実際、国税庁『令和5年分 民間給与実態統計調査』によれば、民間企業に勤める給与所得者の平均年収は458万円。一見するとそれなりの水準に見えるかもしれませんが、給与の分布を見ると、また違った景色が見えてきます。
まず男性の給与分布を見てみると、最も多いのは「400万円超~500万円以下」で17.5%(504万人)。次いで「300万円超~400万円以下」が14.9%(430万人)、「500万円超~600万円以下」が14.0%(404万人)と続きます。つまり、男性の3人に1人以上が年収400万円~600万円の範囲に集中しているのです。

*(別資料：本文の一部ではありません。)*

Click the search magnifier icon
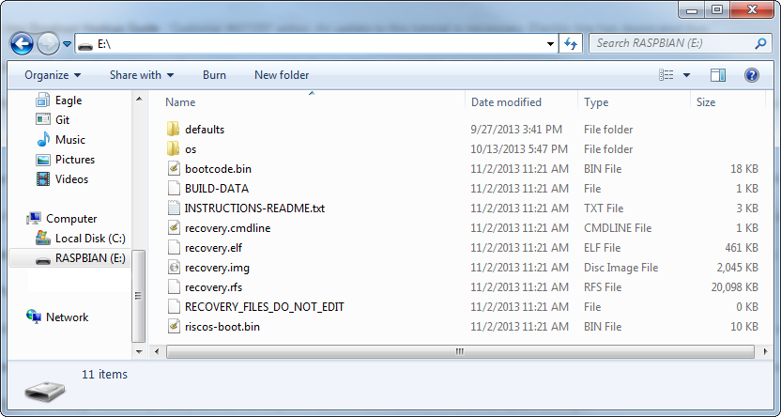This screenshot has height=417, width=781. pos(760,43)
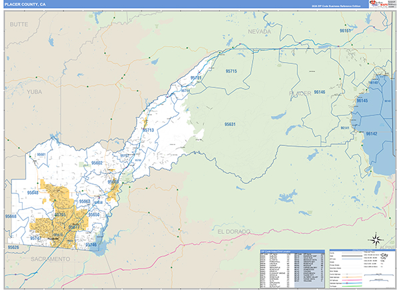Viewport: 400px width, 290px height.
Task: Click the 96161 ZIP label near Nevada
Action: pos(345,31)
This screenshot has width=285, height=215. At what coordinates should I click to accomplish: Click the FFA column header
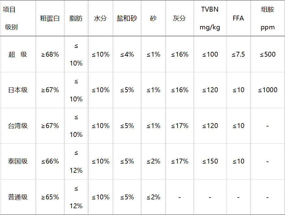click(x=238, y=18)
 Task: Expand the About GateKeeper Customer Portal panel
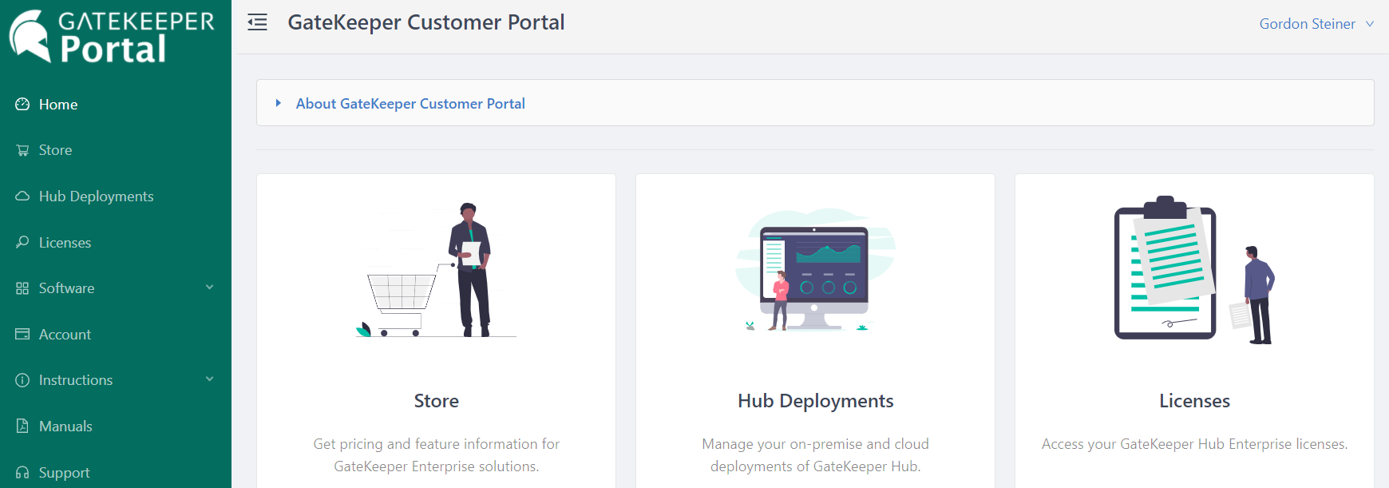[410, 104]
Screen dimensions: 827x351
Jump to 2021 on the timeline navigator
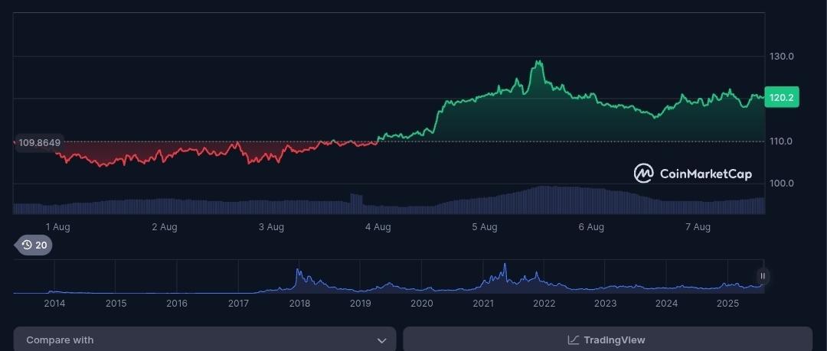pyautogui.click(x=482, y=304)
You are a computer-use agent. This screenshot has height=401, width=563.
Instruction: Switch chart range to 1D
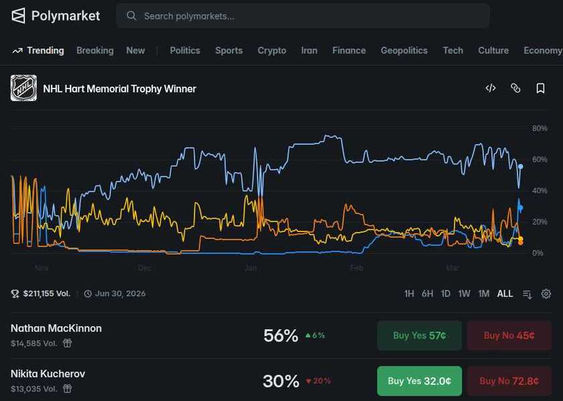446,294
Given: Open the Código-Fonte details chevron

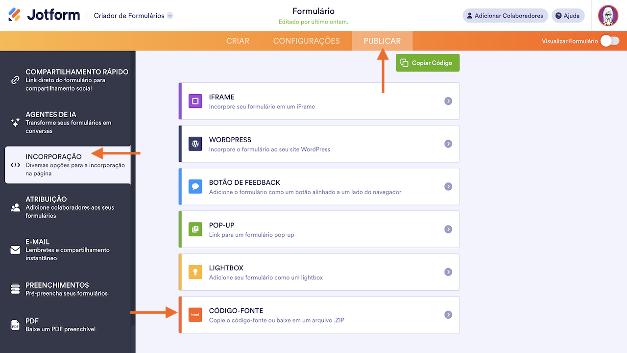Looking at the screenshot, I should (x=448, y=314).
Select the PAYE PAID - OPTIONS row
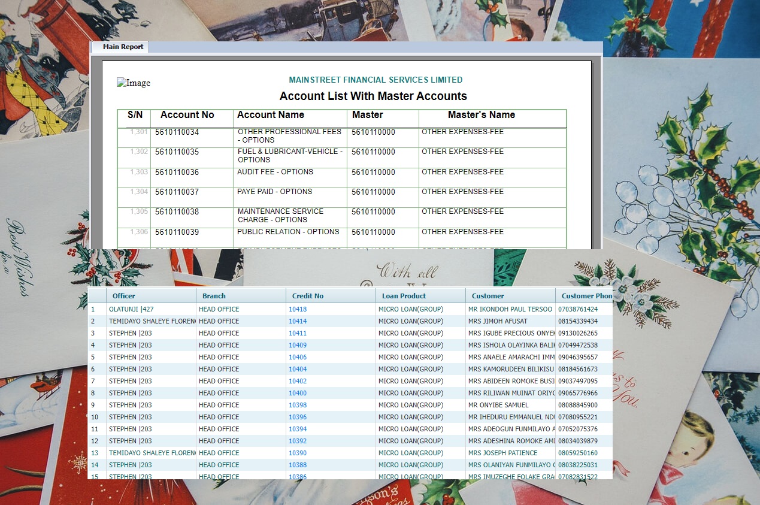This screenshot has height=505, width=760. 275,192
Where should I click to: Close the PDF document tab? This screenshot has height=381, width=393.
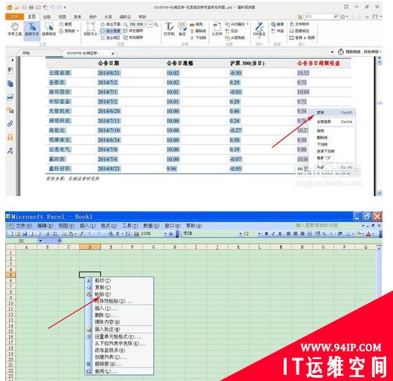click(112, 54)
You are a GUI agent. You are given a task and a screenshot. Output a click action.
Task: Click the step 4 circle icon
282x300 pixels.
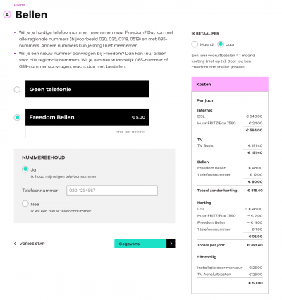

一方、女性は「100万円超~200万円以下」が最も多く20.5%(449万人)。次いで「200万円超~300万円以下」が19.6%(430万人)、「300万円超~400万円以下」が18.1%(395万人)となっており、多くの女性が非正規や短時間労働の影響で低年収にとどまっている実態も見えてきます。
勤続年数別に平均給与を見ると、男性は長く勤めるほど給与も上がり、30~34年の層が最も高く808万円。女性も同じく30~34年の層が最も高く480万円ですが、男女間の格差は依然として大きく開いたままです。
年齢別では、男性は60歳までは年齢とともに給与が上がり、55~59歳の層で最も高い平均712万円を記録します。女性の場合、年齢による大きな変動は見られません。
「真面目に働けば収入も増えていく」と考えたいところですが、見落としてはならないのが課税の構造です。
たとえば、1年を通じて勤務した給与所得者のうち、年間給与800万円超の人は562万人(全体の11.1%)にすぎません。ところが、彼らが負担している税額は合計7兆8,135億円で、全体の所得税の65.7%を占めているのです。つまり、日本の所得税収の多くは、ごく一部の高所得者に依存している構造になっています。
2025年2月時点での日本の人口は約1億2,344万人。そのうち労働世代(15歳〜64歳)はおよそ7,354万人ですが、800万円以上の年収を得ているのは全体のほんの一握り。しかも、その少数に多くの税負担がのしかかっているのです。